Wednesday, May 9, 2012

Late Late Late

Late night -  left work at 6 to go pick up L - I needed to take her to urgent care.  This cough she's had was getting worse instead of better - turns out she had bronchitis!  So it was then off to Walgreen's for prescriptions.  Usually Walgreens is really nice - quick, friendly, inexpensive.  So did not happen that way today.
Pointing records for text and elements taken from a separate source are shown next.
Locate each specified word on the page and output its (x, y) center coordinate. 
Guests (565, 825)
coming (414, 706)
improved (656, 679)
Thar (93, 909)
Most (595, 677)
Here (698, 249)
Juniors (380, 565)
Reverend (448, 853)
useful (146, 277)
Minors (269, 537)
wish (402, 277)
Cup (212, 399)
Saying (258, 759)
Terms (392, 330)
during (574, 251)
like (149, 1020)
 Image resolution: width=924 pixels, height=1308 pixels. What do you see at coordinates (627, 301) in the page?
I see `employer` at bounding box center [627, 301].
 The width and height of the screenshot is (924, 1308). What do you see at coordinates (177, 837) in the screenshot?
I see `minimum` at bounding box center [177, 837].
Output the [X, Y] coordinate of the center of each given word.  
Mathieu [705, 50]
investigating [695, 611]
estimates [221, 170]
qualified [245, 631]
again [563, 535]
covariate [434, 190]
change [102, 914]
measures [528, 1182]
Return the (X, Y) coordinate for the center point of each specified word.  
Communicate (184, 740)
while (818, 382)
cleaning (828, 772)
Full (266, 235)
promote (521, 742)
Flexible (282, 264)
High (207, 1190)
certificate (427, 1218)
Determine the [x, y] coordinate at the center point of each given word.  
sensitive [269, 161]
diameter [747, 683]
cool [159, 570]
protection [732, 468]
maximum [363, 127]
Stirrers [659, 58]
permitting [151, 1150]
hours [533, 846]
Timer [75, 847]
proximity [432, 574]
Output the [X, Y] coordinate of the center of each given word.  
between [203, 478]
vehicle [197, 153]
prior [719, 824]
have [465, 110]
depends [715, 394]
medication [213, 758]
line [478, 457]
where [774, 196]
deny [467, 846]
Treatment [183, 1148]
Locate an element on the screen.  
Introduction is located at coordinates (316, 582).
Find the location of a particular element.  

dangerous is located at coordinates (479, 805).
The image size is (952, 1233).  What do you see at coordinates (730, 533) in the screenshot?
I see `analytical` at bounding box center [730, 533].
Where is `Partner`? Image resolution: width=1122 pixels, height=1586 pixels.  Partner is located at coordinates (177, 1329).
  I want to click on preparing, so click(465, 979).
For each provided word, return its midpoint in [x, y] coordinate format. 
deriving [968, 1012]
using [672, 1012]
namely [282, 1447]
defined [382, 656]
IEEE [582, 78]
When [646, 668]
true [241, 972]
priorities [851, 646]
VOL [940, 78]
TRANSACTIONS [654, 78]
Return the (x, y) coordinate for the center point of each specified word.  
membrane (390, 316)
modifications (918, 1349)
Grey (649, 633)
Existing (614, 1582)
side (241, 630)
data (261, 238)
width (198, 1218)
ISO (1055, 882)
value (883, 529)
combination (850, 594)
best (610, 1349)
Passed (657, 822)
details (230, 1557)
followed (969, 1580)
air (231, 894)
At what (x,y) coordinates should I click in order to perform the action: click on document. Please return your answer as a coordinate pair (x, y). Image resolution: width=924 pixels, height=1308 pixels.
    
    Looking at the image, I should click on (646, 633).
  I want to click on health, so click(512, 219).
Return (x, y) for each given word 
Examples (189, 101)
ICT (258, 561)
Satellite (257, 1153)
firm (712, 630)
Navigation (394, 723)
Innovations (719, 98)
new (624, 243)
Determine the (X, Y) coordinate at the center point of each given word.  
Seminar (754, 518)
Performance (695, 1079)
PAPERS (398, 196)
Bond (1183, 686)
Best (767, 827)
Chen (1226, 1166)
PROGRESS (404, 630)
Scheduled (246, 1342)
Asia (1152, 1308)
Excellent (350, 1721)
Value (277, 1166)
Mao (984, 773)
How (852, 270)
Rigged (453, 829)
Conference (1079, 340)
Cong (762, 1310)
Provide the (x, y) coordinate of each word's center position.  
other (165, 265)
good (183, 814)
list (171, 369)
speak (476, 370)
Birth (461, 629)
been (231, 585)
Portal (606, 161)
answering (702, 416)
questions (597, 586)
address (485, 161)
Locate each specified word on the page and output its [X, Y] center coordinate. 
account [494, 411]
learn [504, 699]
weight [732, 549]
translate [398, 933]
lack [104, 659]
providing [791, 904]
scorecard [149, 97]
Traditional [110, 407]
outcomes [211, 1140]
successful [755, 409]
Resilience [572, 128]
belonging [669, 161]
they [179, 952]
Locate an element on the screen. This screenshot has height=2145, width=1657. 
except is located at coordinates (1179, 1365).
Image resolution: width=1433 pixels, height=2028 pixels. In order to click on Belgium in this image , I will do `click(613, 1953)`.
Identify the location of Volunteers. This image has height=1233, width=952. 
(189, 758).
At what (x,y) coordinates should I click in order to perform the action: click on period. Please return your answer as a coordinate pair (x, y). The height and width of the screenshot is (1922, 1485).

  • wait in line for 15 minutes just to find out if the prescriptions had been called in and to give them L's insurance card
  • walk away only to hear them page L to come back to the pharmacy
  • They were out of one of the ingredients needed to mix up one of the medicines.  Did we want them to forward it to another pharmacy or call the Dr to get a change.  We chose to have them call.
  • Wait for 10 minutes to find out if that worked.  It did and they said everything should be ready in 20 min.
  • Head to Target to do some quick shopping while Walgreen's gets prescriptions ready
  • Spent an hour in Target waiting for L to pick out and try on the dress she wanted to get for her birthday - she did pick out a really cute one! Leopard print with matching shoes
  • Head to the Drive Thru at Walgreen's
  • Wait 15 minutes while they help the car in front of us - then finally it's our turn!
  • Guy asks if L has insurance and we told him yes and that we had already provided all that information when we dropped off the prescriptions.  Didn't matter he wanted to see the card again.
  • Wait 5 minutes while he types around on the computer - finally tells me the price of the antibiotic - $5 then tells me that the inhaler will be $42 and did I still want to pay for that.  Oh gee - No, I'll just let L suffer!!  Of course I'm going to pay for that.  He then starts ringing it up and I tell him that there should be 3 prescriptions.  Oh - let me look.
  • Wait another 5 minutes - he comes back and says they are going to mix that up and it will be a few minutes while they get it ready.  I said "What?!?  We dropped it off over an hour ago."  Well that prescription is going to be $32 and they didn't want to mix it until they were assured that I was going to pay for it!!!  He then asked if we wanted to come inside and wait.  Uh No - we will stay right here in our car.
  • Finally after 10 minutes he gets the total for me - I turn over my credit card - kaching kaching $$$$
  • Now it's off to drive L to the p[lace she is staying in Redmond and then drive back home.
Poor Miss Chrissy was locked up in the kitchen for 13+ hours today.  She was soooooo happy to see me!   Took her outside for a quick walk.  I was finally able to sit on the couch and have a sandwich for dinner at 10:00!!  Of course - I am now wide awake at 11:45 - morning is going to be here very soon - then it will be time to get up and start this whole thing all over again.

I noticed today that when I go to get on I90 using the metered on ramps I look at the number of cars in each lane - make my choice - then look at the other lane to find which car is in the place I would have been - then I watch to see if I made the right decision.  If they get through the lights before me I count how many seconds I would have gained if I chose the other lane!  Does That Make Me Crazy!!